§ **Exercícios**:
1. Reproduz fielmente a passagem do excerto sobre Dotun Popoola que começa em "A sua projeção" e termina em "em Gujarat, Índia.".
2. Segundo o excerto sobre Dotun Popoola, em que cidade e em que ano nasceu o escultor?
3. Prossegue o excerto sobre Dotun Popoola a partir da última frase apresentada.

§ **Excerto**:
★ ★ ★ ★ ★ ★ ★

Dotun Popoola está entre os artistas mais marcantes desta geração: reúne tradição, inovação, domínio técnico e uma consciência ambiental profunda, transformando ferro-velho em figuras monumentais que transbordam de energia e mostram a força da natureza e das culturas africanas.
Este é o 13.º artigo de um conjunto de 17, dedicados a artistas que vêem no lixo uma forma de criar arte inovadora e que fazem da reciclagem um acto poético, político e visual, reinventando a sustentabilidade e o futuro do planeta. Cada peça é uma prova de resistência, criatividade e ligação às comunidades, demonstrando que do que parecia perdido pode nascer algo belo e transformador.
Se procuras inspiração, inovação e uma perspectiva diferente sobre o potencial da arte, não percas esta viagem. Vais descobrir novas formas de compreender o ferro-velho como matéria artística, entrando no universo de Dotun Popoola e percebendo que África é um palco vibrante da arte contemporânea, onde se desafiam os limites do possível ao criar arte feita a partir do inesperado: o lixo.
Dotun Popoola

Dotun Popoola, nasceu em Lagos na Nigéria em 1981, emergiu como um expoente da arte nigeriana, moldado por um ambiente de expansão urbana acelerada, pela abundante disponibilidade de lixo industrial e pela efervescência de novas linguagens artísticas no país.
Ao crescer numa Lagos em plena transformação, Popoola encontrou na reinterpretação de materiais descartados um meio de expressão singular, elevando o resíduo urbano à categoria de arte. Este processo transformou-o num escultor de metal sinérgico, internacionalmente reconhecido pelas suas esculturas monumentais hiper-realistas.
A sua formação académica é a base da sua mestria. Obteve um Diploma Nacional em Pintura e Artes Gerais pela Politécnica de Auchi, no estado de Edo, onde se destacou como o melhor aluno da sua área em 2004. Prosseguiu os seus estudos na Universidade Obafemi Awolowo, na Nigéria, completando licenciaturas em Belas Artes e Artes Aplicadas, com especializações em escultura e pintura. Esta sólida base educacional dotou-o de um entendimento profundo de formas, volumes, cor e luz, pilares essenciais para a sua prática escultórica.
A sua paixão reside em transformar lixo metálico em tesouros, elevando o ferro-velho a uma forma de arte com uma profunda consciência social. Atualmente, trabalha a tempo inteiro como artista experimental no seu estúdio, dedicando-se à criação e à partilha do seu conhecimento.
Além da sua prática criativa, Dotun é um mentor activo, ministrando workshops de arte para estudantes, profissionais, ONGs e instituições diversas, tanto a nível local como internacional, e continua a proporcionar oportunidades de mentoria no seu estúdio, no sudoeste da Nigéria.
Reconhecimento Internacional
A sua obra alcançou um vasto reconhecimento internacional, solidificado através da participação em prestigiadas feiras e exposições. Já em 2009, foi distinguido com o Prémio do Director-geral de Melhor Artista do ano na primeira edição do concurso de artes do NYSC (Serviço Nacional da Juventude), assinalando um reconhecimento precoce do seu talento.
A sua projeção global intensificou-se com eventos significativos: em 2018, esteve presente na Feira Internacional de Arte da África Ocidental “ARTX Lagos”. Representou a Nigéria na primeira exposição de arte sobre lixo no Catar em 2019 e, em 2020, no Festival Global de Arte em Gujarat, Índia.

★ ★ ★ ★ ★ ★ ★

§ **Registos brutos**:
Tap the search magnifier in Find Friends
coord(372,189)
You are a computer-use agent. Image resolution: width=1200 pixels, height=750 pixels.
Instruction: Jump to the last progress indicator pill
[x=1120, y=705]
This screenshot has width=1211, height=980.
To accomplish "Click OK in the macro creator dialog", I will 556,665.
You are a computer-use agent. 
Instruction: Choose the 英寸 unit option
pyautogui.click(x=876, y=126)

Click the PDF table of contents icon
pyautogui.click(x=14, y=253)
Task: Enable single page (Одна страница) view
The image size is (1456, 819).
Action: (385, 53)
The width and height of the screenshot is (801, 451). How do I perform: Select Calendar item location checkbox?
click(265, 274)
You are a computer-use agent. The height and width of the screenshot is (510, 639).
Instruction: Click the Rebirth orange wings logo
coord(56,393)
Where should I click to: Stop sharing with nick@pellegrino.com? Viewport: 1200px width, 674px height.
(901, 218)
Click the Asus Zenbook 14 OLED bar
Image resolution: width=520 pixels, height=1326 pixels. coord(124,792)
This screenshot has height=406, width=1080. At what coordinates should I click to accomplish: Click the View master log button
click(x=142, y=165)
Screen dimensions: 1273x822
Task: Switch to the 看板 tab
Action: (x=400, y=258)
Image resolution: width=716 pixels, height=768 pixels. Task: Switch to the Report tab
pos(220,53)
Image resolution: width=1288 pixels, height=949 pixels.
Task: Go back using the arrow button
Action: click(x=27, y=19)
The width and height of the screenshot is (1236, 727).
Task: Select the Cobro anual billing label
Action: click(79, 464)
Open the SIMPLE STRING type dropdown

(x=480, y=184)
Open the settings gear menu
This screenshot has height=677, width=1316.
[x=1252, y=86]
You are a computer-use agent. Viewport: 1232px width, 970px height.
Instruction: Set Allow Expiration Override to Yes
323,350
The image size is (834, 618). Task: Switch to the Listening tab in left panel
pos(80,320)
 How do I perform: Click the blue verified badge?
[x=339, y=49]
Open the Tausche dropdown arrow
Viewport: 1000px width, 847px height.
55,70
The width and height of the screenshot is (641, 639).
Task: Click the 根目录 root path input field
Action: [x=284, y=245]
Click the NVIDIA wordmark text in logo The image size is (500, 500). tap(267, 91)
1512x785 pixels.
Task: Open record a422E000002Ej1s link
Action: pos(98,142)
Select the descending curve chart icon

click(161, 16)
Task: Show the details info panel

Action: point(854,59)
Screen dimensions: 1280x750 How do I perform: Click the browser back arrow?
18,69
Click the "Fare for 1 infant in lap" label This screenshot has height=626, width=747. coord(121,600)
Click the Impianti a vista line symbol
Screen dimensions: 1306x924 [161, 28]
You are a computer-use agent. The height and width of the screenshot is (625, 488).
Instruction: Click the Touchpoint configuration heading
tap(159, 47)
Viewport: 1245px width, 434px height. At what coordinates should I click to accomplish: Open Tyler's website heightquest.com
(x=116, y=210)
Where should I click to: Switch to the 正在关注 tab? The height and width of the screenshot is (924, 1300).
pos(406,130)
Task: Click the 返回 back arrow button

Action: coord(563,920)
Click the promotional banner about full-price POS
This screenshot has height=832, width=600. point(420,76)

★ ★ ★ ★ ★ ★ ★

§ **Respostas**:
1.
A sua projeção global intensificou-se com eventos significativos: em 2018, esteve presente na Feira Internacional de Arte da África Ocidental “ARTX Lagos”. Representou a Nigéria na primeira exposição de arte sobre lixo no Catar em 2019 e, em 2020, no Festival Global de Arte em Gujarat, Índia.

2. Nasceu em Lagos, na Nigéria, em 1981.

3.
Dotun Popoola possui um extenso currículo, com vinte e nove exposições coletivas, catorze conjuntas e quatro individuais. É também responsável pela execução de diversas esculturas monumentais e grandes murais, tanto na Nigéria como nos Estados Unidos.
A sua imensa contribuição para o crescimento da arte mundial foi amplamente destacada em mais de 40 publicações em jornais e emissoras de televisão, incluindo veículos de renome internacional como o New York Times e a Al Jazeera.
Trajectória Artística

O percurso artístico de Dotun Popoola é marcado por uma evolução contínua e uma profunda dedicação à experimentação, que transcendeu a sua formação inicial em pintura.
O treino na Auchi Polytechnic foi fundamental para desenvolver uma forte noção de cor, luz e composição, que mais tarde adaptou com mestria ao metal, aguçando a sua sensibilidade visual e o interesse por representações figurativas que exploram volume e carácter.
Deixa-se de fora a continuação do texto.